══ The data

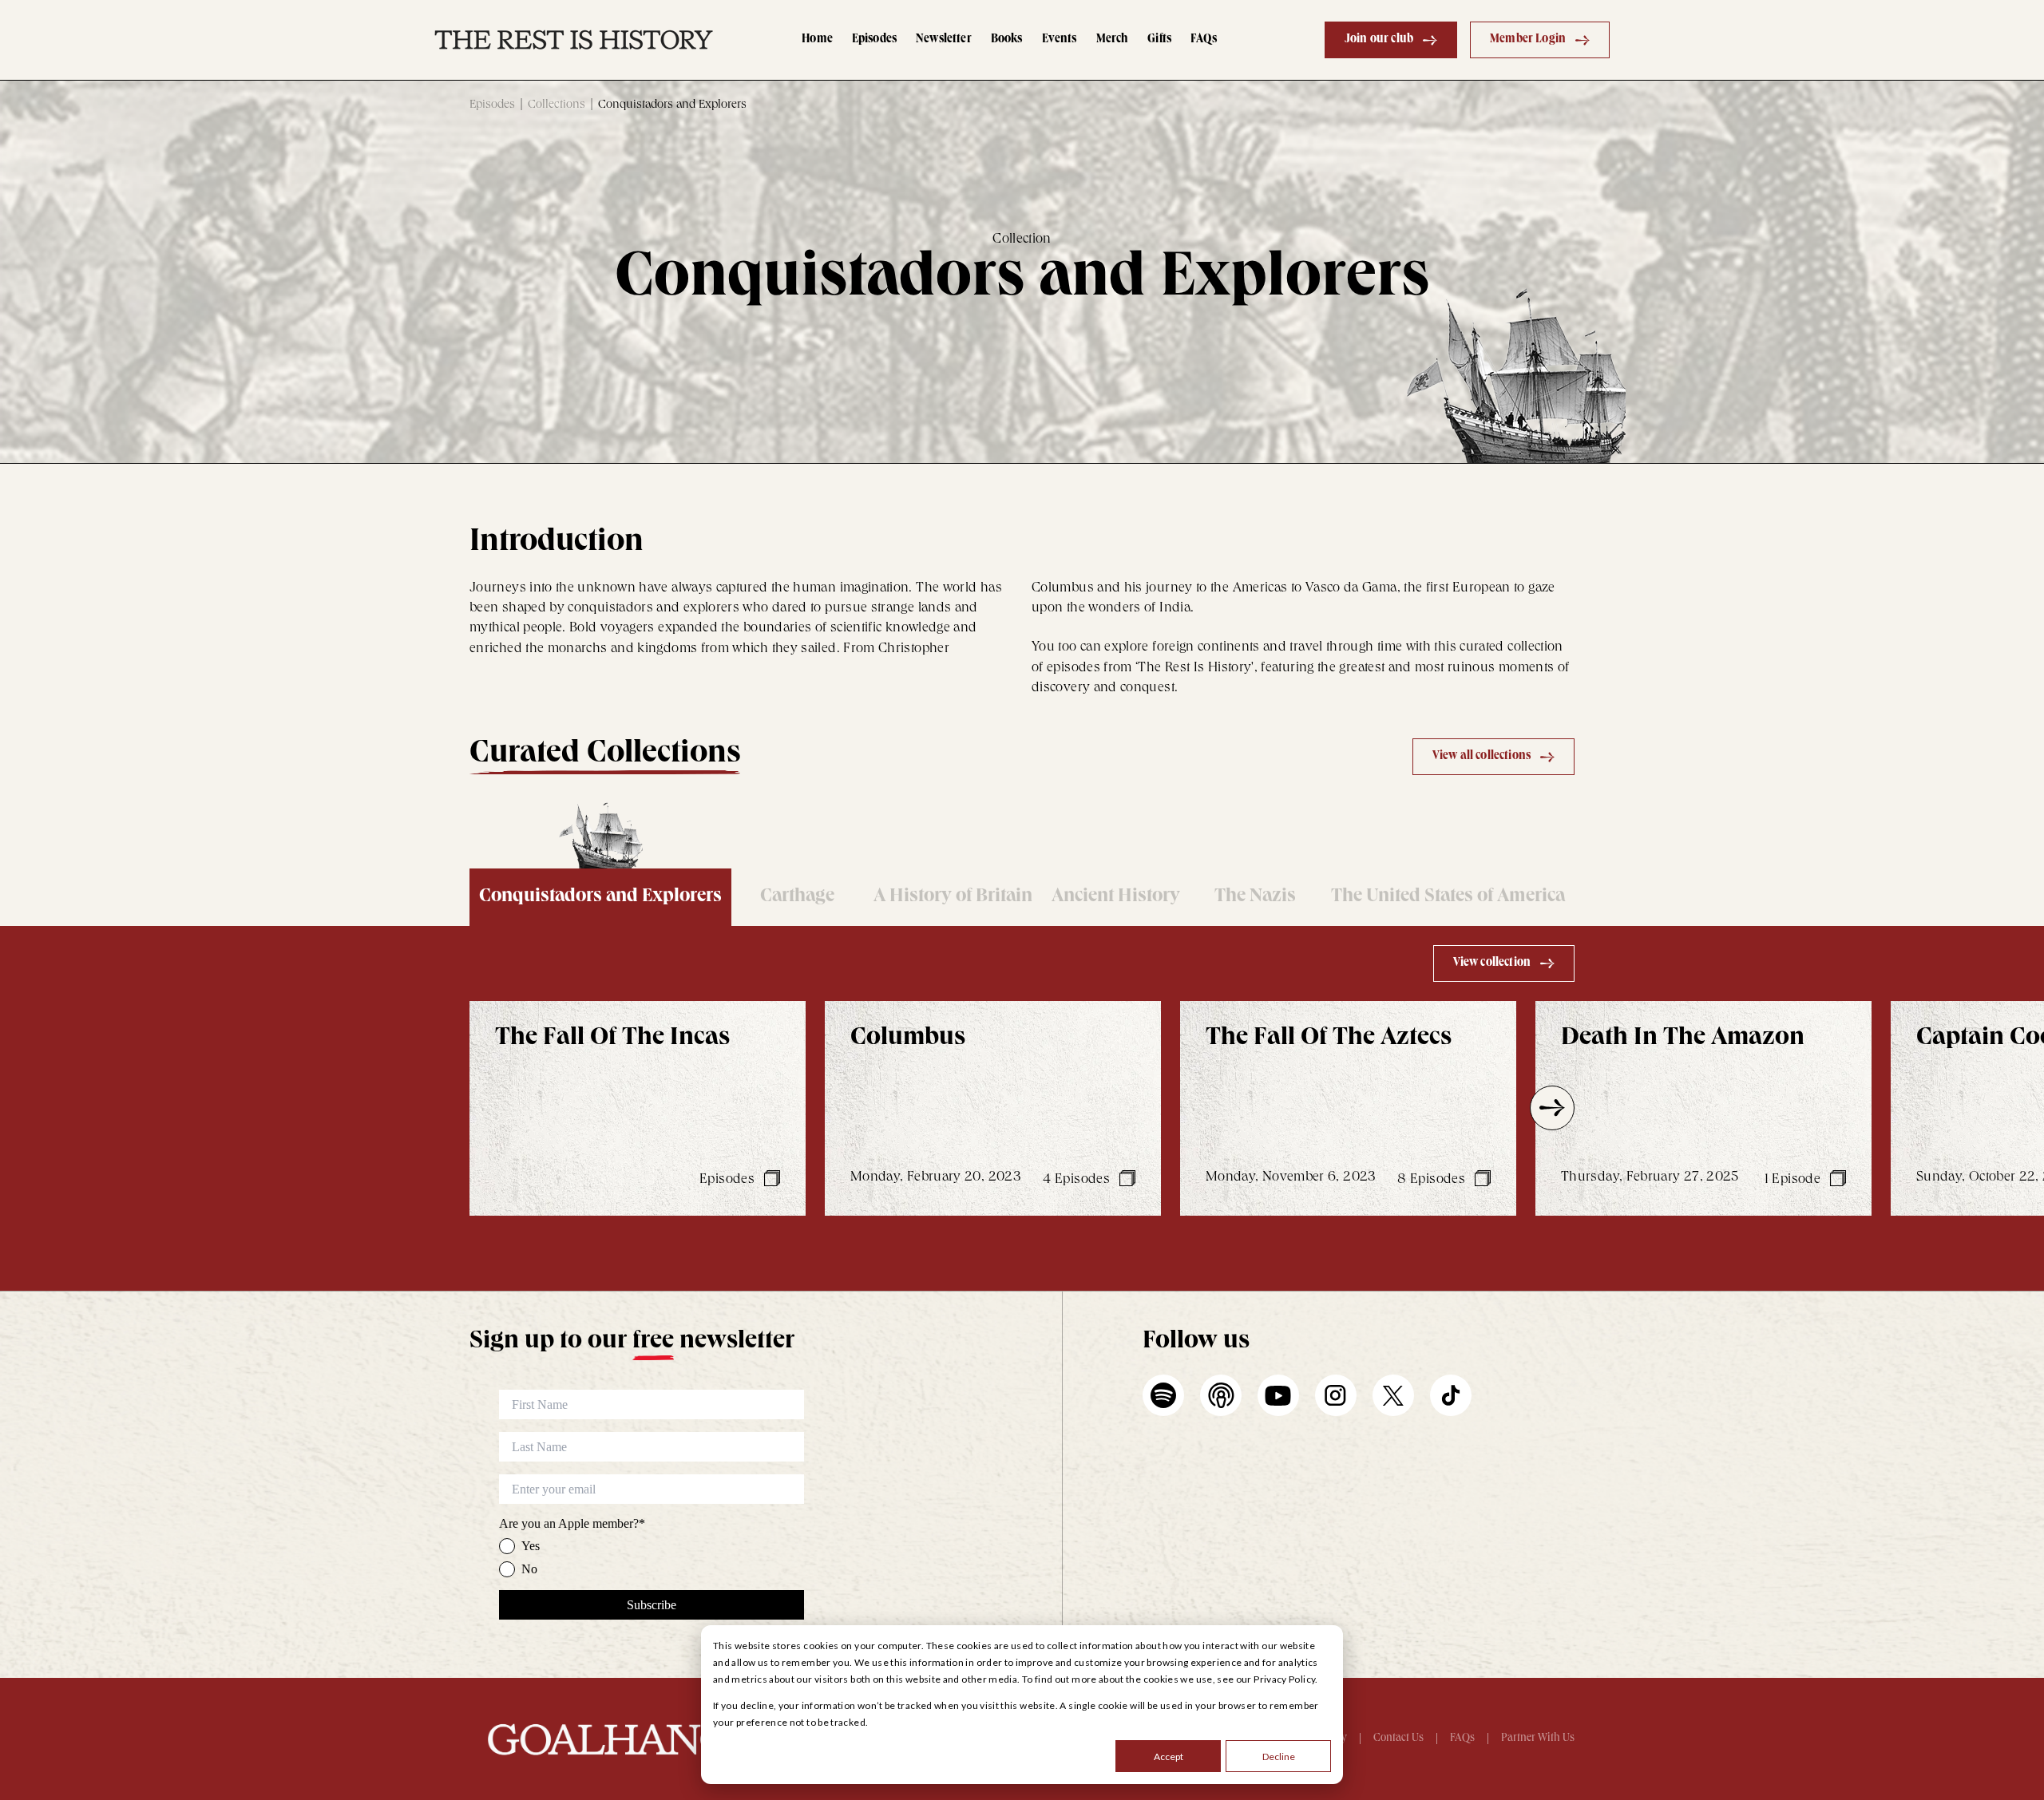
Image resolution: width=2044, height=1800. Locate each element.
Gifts (1159, 40)
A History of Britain (952, 897)
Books (1007, 40)
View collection (1492, 963)
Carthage (797, 897)
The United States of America (1448, 897)
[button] (491, 1108)
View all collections (1481, 756)
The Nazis (1255, 897)
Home (817, 40)
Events (1059, 40)
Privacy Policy (1284, 1679)
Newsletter (944, 40)
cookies (1161, 1679)
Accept (1168, 1756)
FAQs (1203, 40)
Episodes (874, 40)
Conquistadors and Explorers (600, 897)
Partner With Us (1538, 1738)
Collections (556, 105)
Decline (1278, 1756)
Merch (1112, 40)
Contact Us (1398, 1738)
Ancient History (1116, 897)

════

• [Task goal] In the records, locate each line holding the string "History" and copy it.

• [Written solution]
A History of Britain (952, 897)
Ancient History (1116, 897)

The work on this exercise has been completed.